— EXERCISE OBJECTIVE —
From the records below, extract verbatim the lines from the one containing "Describe the element at coordinates (404, 757)" through the end of the records, including both ends, and leave out the pictures.

Stored items
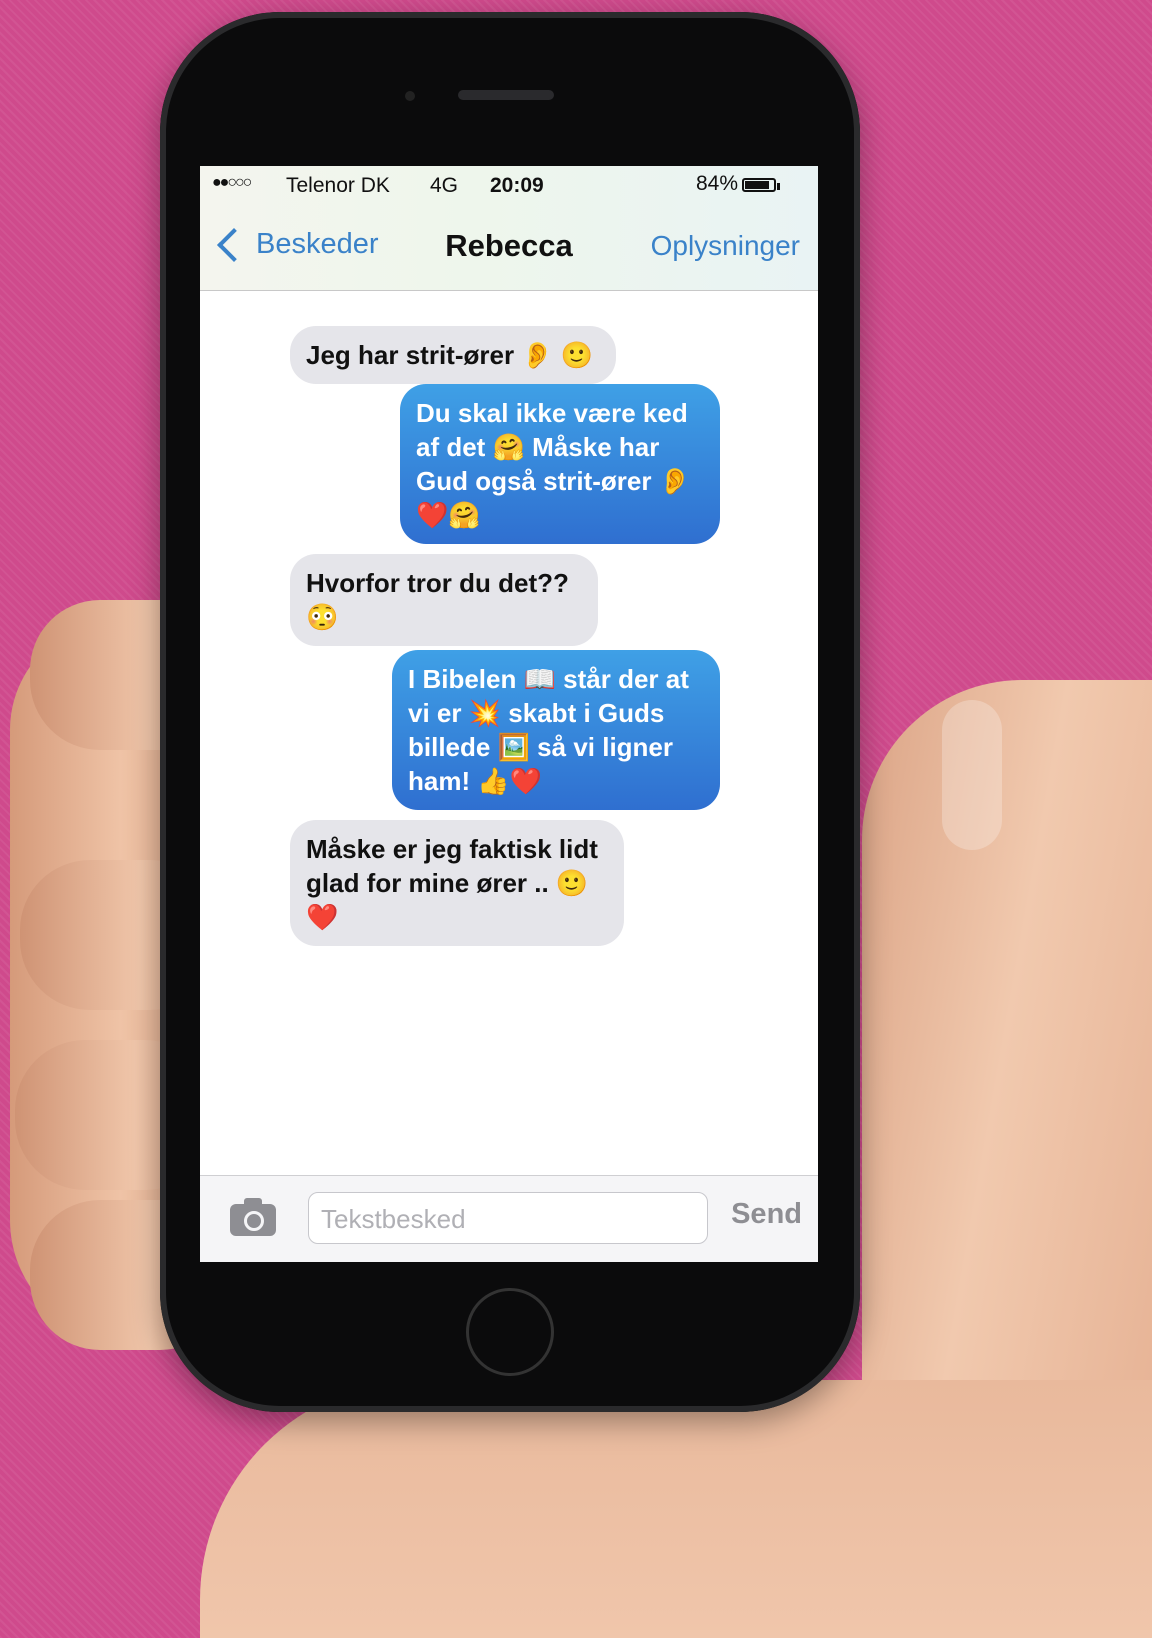 This screenshot has width=1152, height=1638. Describe the element at coordinates (444, 600) in the screenshot. I see `message-bubble-incoming: Hvorfor tror du det?? 😳` at that location.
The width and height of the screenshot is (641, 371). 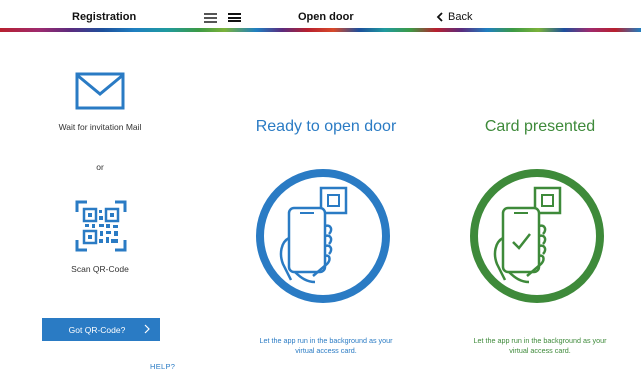 What do you see at coordinates (97, 330) in the screenshot?
I see `got-qr-code-label: Got QR-Code?` at bounding box center [97, 330].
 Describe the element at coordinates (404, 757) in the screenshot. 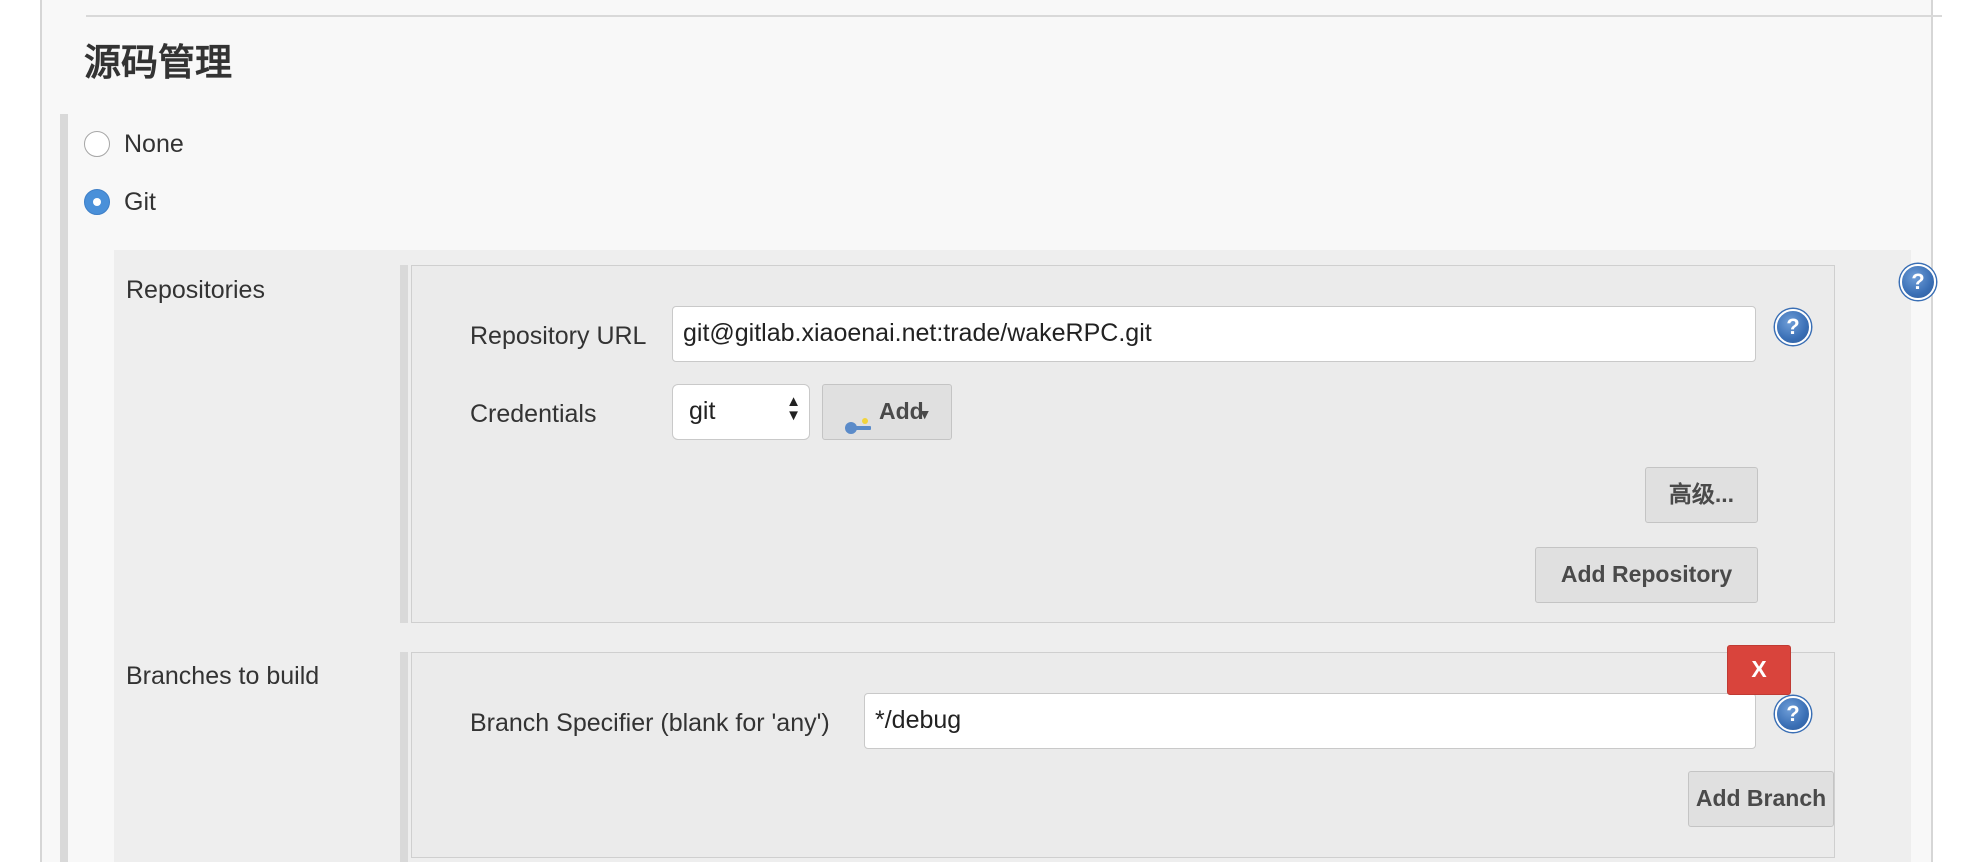

I see `branches-block-bar` at that location.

— RESPONSE —
 Describe the element at coordinates (404, 757) in the screenshot. 

I see `branches-block-bar` at that location.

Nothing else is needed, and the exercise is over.